◆ **Selected text**
* * * * *

It would be nice if the multiary reader macros could work similarly, like foo/refinement# or refinement=foo#. But what order should that imply for inputs? The same as Python or the same as written, which is closer to how extras work now? (So one keyword then one positional.) Or should it be refinement=foo## for that? We can tell that an extra argument is required per refinement, but we still need at least one # at the end to recognize it as a reader tag, even if the sole argument is named by a keyword. What do you do then? Or do we? Reader tags could be recognized by the presence of an internal = as well. Not sure how I feel about this. And how does all of this interact with the EDN Hissps?

I think I need to play with synexpand variations more first. Once I'm happy with it, I can apply the lessons learned to overhaul/replace the extras system.

gilch commented 8 months ago

I'm making some progress on the tag system. sep=print#### : 1 2 3 works, as does print## =### 1 2 3 sep=# :, not that you should have side effects at read time. Arity is strictly the number of (unescaped) trailing #s. Empty tags require at least one prefix (like the =###), and create a Pack object, which is like Extra, but stores kwargs separately. This frees up !, which is no longer a reader macro.

I am really trying not to overcomplicate this, without giving up any power. I'm not sure if it's working. There's no longer a special "primary" argument. That was kind of confusing anyway, useful as it was. I'm missing it, but it's not a good conceptual fit now that we can use higher arities. I could certainly create more concise syntax by special-casing more characters, but that gets complicated. That goes the way of Perl. I'm not going there. The new system only special cases # and =, and only in tags. Pack is kind of magic, but it uses = and # in exactly the same way.

* * * * *

◆ **Record set**
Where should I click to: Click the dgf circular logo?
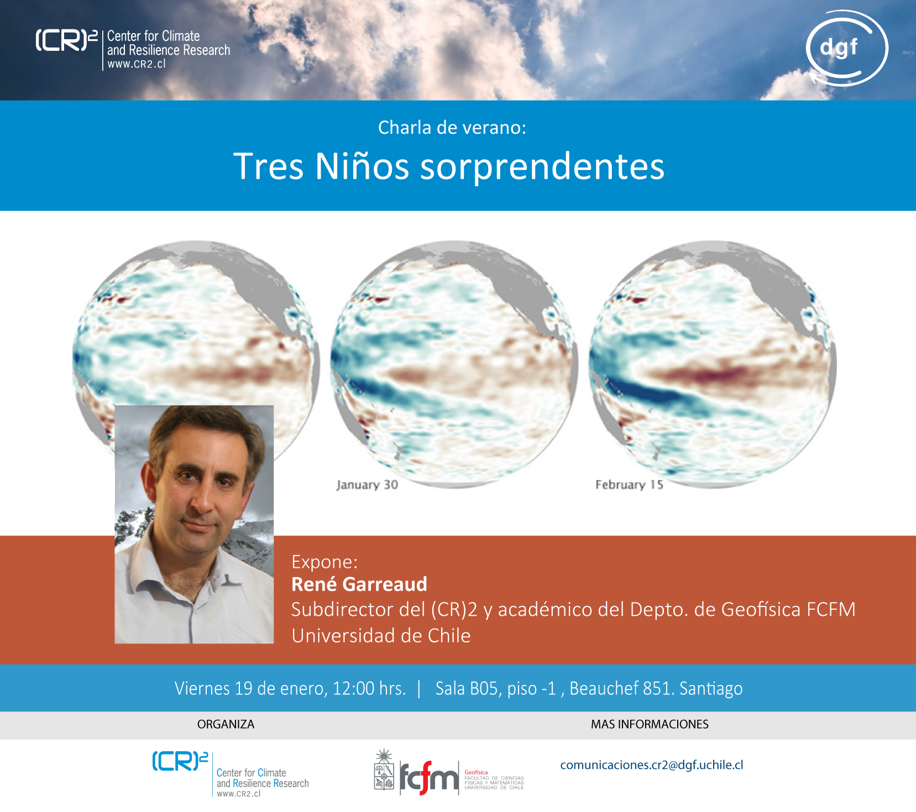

* * * * *

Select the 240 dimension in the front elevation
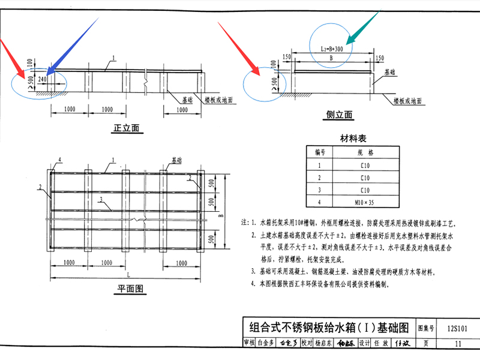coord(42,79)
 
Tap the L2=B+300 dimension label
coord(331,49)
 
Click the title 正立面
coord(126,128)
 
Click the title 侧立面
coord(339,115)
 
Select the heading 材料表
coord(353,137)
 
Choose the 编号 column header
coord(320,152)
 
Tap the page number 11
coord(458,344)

* * * * *

◆ **Work instructions**
• A. List every sentence ending in a question mark in the paragraph of the reader-tag discussion above that begins "It would be nice if the multiary reader macros".
• B. Recast the paragraph of the reader-tag discussion that begins "I'm making some progress on the tag system" as a concise bulleted list that keeps its main facts.

◆ **Task results**
• A.
- But what order should that imply for inputs?
- The same as Python or the same as written, which is closer to how extras work now?
- Or should it be refinement=foo## for that?
- What do you do then?
- Or do we?
- And how does all of this interact with the EDN Hissps?

• B.
- The tag system is making progress.
- Working examples: sep=print#### : 1 2 3 and print## =### 1 2 3 sep=# :. Side effects at read time are still discouraged.
- A tag's arity is exactly the number of unescaped trailing #s.
- Empty tags need at least one prefix, such as =###, and create a Pack object.
- A Pack is like Extra, but it stores kwargs separately.
- ! is no longer a reader macro, so it is free for other uses.